Rather than speak of “evidence-based design,” I will move back a step to speak of “evidence-based practice in design.” 

Let me make this even more precise. It is clear that we can’t use the concept of evidence-based practice exactly as physicians or nurses use it. It is nevertheless possible to learn from the medical version of evidence-based practice. This involves finding ways to assess needs, ask questions, acquire evidence, appraise the evidence, and apply what we learn to the needs we address. 

Professional experience plays a role. So do client needs — or customer needs, or end-users needs, along with the values and preferences of those whom we serve when we design. And so does evidence.

In writing about evidence-based practice, I am advocating a rich repertoire of tools. Since no tool is perfect, complete, or comprehensive, no one can reasonably insist on any single method or process.

Let me stop here before the day vanishes completely into this interesting thread.

Yours,  

Ken

Ken Friedman, PhD, DSc (hc), FDRS | Editor-in-Chief | 设计 She Ji. The Journal of Design, Economics, and Innovation | Published by Tongji University in Cooperation with Elsevier | URL: http://www.journals.elsevier.com/she-ji-the-journal-of-design-economics-and-innovation/

Chair Professor of Design Innovation Studies | College of Design and Innovation | Tongji University | Shanghai, China ||| University Distinguished Professor | Centre for Design Innovation | Swinburne University of Technology | Melbourne, Australia

--
 
References

Byrne, Bryan, and Ed Sands. 2002. “Designing Collaborative Corporate Cultures.” In Creating Breakthrough Ideas, Bryan Byrne and Susan E. Squires, editors. Westport, Connecticut: Bergin and Garvey, pp. 47-69.

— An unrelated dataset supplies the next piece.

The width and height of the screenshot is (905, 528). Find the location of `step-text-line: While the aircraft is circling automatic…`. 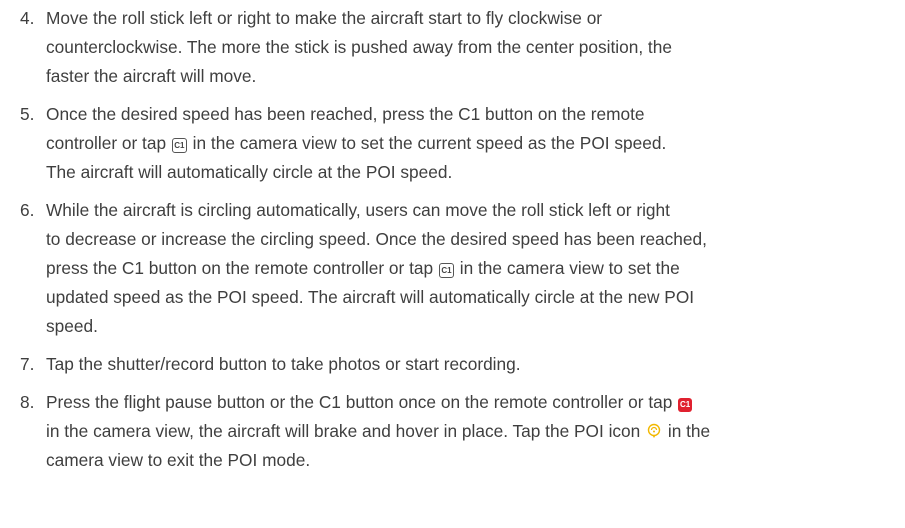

Friedman, Ken. 1997. “Design Science and Design Education.” The Challenge of Complexity. Peter McGrory, editor. Helsinki: University of Art and Design Helsinki UIAH, 54-72. A copy of this book chapter is available at URL: 
https://swinburne.academia.edu/KenFriedman

Sackett, David L, William M C Rosenberg, J A Muir Gray, R Brian Haynes, and W Scott Richardson. 1996. "Evidence-Based Medicine: What it is and what it isn't." (Based on an editorial from the British Medical Journal on 13th January 1996, BMJ 1996, 312: 71-2.)  A copy of this article is available at URL: 
http://www.ncbi.nlm.nih.gov/pmc/articles/PMC2349778/
 
--

Klaus Krippendorff wrote:

—snip—

while all designers need to present their design to those who can realize them in convincing terms, relying on data (observations). available theories (from multiple disciplines) or demonstrations (experiments with prototypes) if this is what evidence-based design means, it says nothing new.  
 
insisting on designs that is solely justifiable by available evidence can justify only the conservative part a design. designs that are consequential by introducing innovations into society require different justifications. herbert simon talked about deontic knowledge. i think this is far from sufficient but better than relying on available evidence.